Commitment to high standards results in lower risks and lower costs for BCA members
The economic downturn has placed many membership organisations on the cusp of viability and their typical reaction has been to increase their fees, whilst expecting a decline in membership. The BCA, by contrast, have tried to retain our membership and help members by lowering membership fees. On the insurance front, achieving a reduction in premium is another incredible outcome, very much against the grain, when other insurance policies are increasing their costs, to cover the additional risks of the pandemic.
Our President Catherine Quinn has led us through the pandemic, very much focussed on what the BCA can do for its members. She said: “Our approach from the outset was to provide our members with an exceptional service, to retain their loyalty and maintain the core strength and coherence of the BCA. We aimed to stick together, through thick and thin, passing on every benefit we could to members and most importantly, providing them with the best advice on how to weather the storm. From our Coronavirus Hub, our FAQs and our constant connection with members, our support has been the key to retention, and has enabled us to persuade our insurers to help us out, just as we have demonstrated how we have reduced the risk to them. The decision to leave the ECU, which I will write more about this weekend, has also offered us an opportunity to reduce fees whilst developing our own organisation, an investment much needed in this competitive environment”.
Key to a reduction in the insurance premium was the evidence the BCA was able to assemble on the diligence and accuracy of the advice given to members. From the initial phases of the epidemic, our instinct was to provide a rigorous advice and support service, and this has translated into our insurers evaluating this high-quality advice against their expected risks in 2021. MD of Lloyd & Whyte ltd, our insurance brokers, Pete Lishman said: “We have tracked the BCA advice and support service every step of the way and it is clear that the pandemic precautionary approach taken by the BCA and its members, which seems more robust than that demanded by the regulator, and that mirrored by other comparable bodies, has helped to reduce risk. We were able to use this information to brief Royal & Sun Alliance, the insurer, and they have agreed, after some negotiation, to a 10% reduction in the premium, which goes against much of the market at this time”.

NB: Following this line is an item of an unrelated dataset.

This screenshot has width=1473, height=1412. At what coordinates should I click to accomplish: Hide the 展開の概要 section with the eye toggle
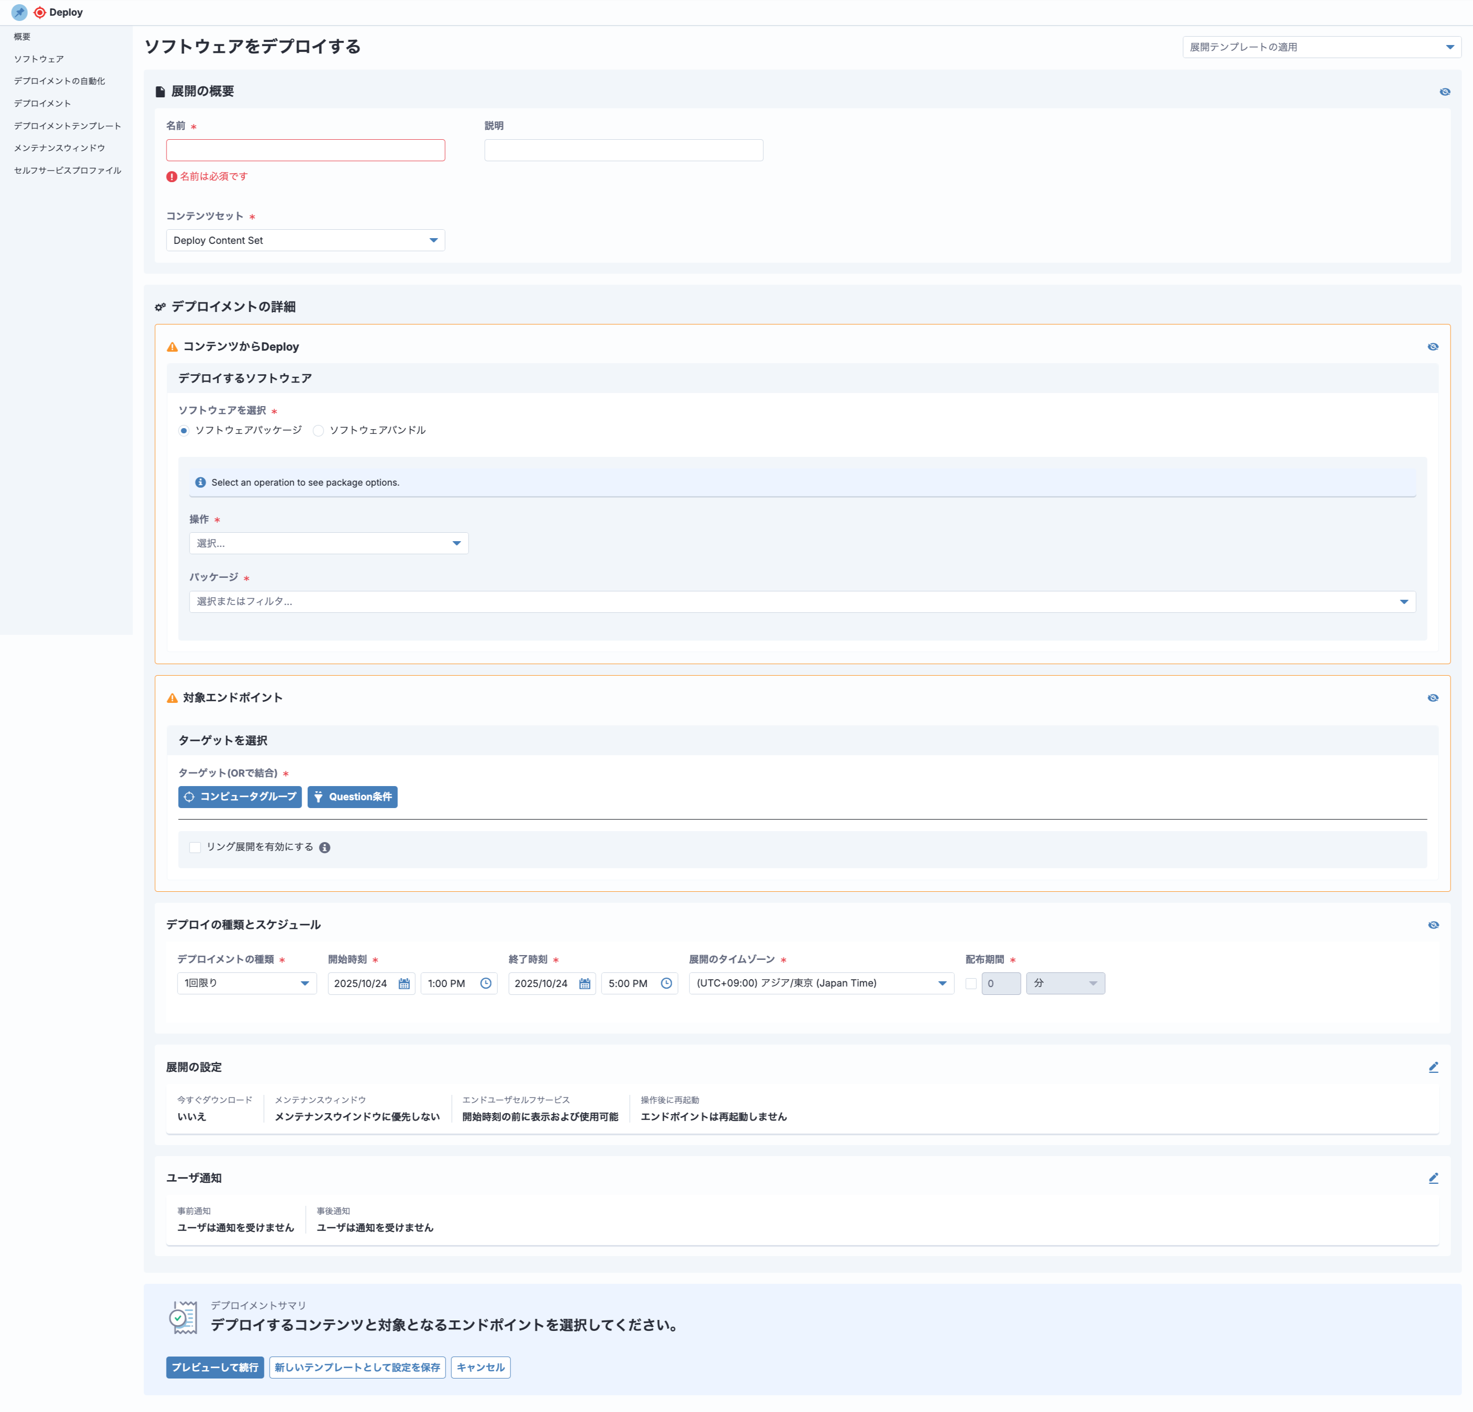pos(1445,91)

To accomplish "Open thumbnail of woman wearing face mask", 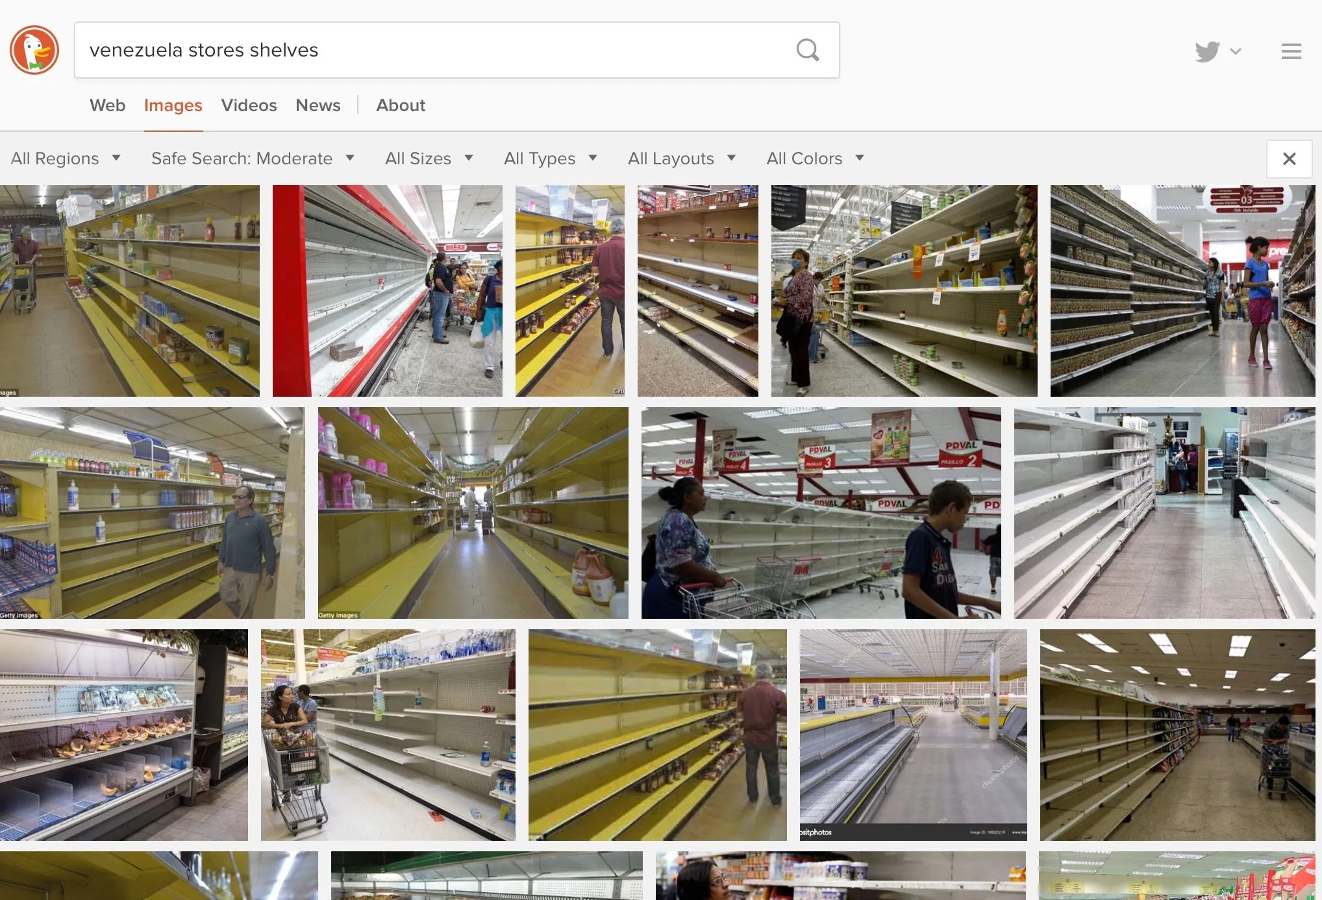I will pos(904,291).
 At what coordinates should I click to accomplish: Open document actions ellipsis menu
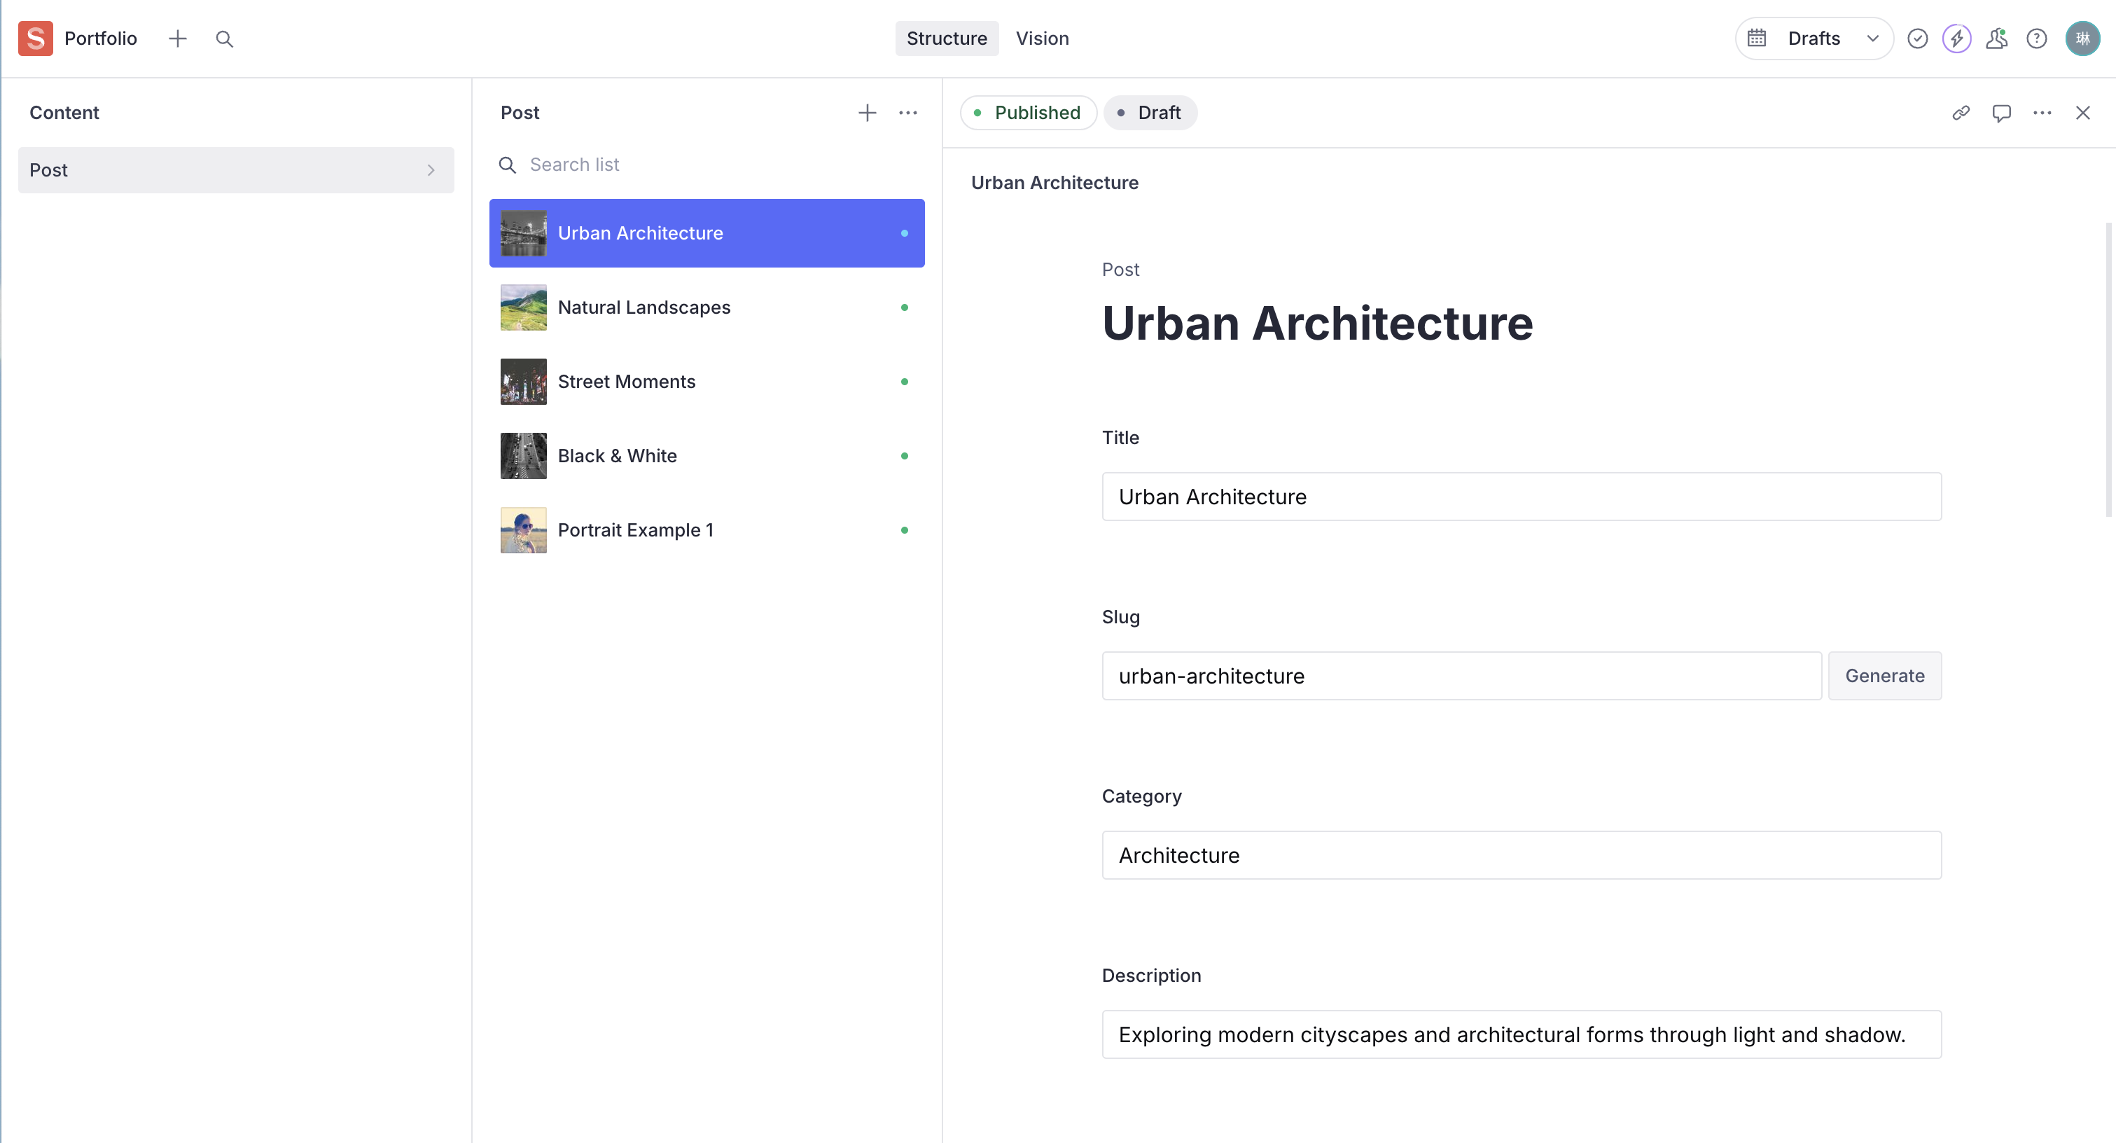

The overall reduction in fees places BCA members in an excellent position to restore equilibrium in 2021. Our CEO, Tom Mullarkey said: “From our ‘lean running’ programme, to provide fee relief to members in 2020, to this significant overall reduction in fees for 2021, our commitment to our membership, which has been reciprocated by their loyalty and compliance to high standards, has never been more evident. The insurance negotiation, greatly helped by our partners Lloyd & Whyte, was particularly tough but since it is hard-won, all the more satisfying. We have uniquely provided a link between high standards, lower risks and lower costs, and this is the direction in which I know our Board wants to take the BCA in the future”.
The BCA Board is delighted to have been able to achieve these dramatic changes, against the prevailing conditions, and hope that this will lead to further positive developments for the BCA in the coming year.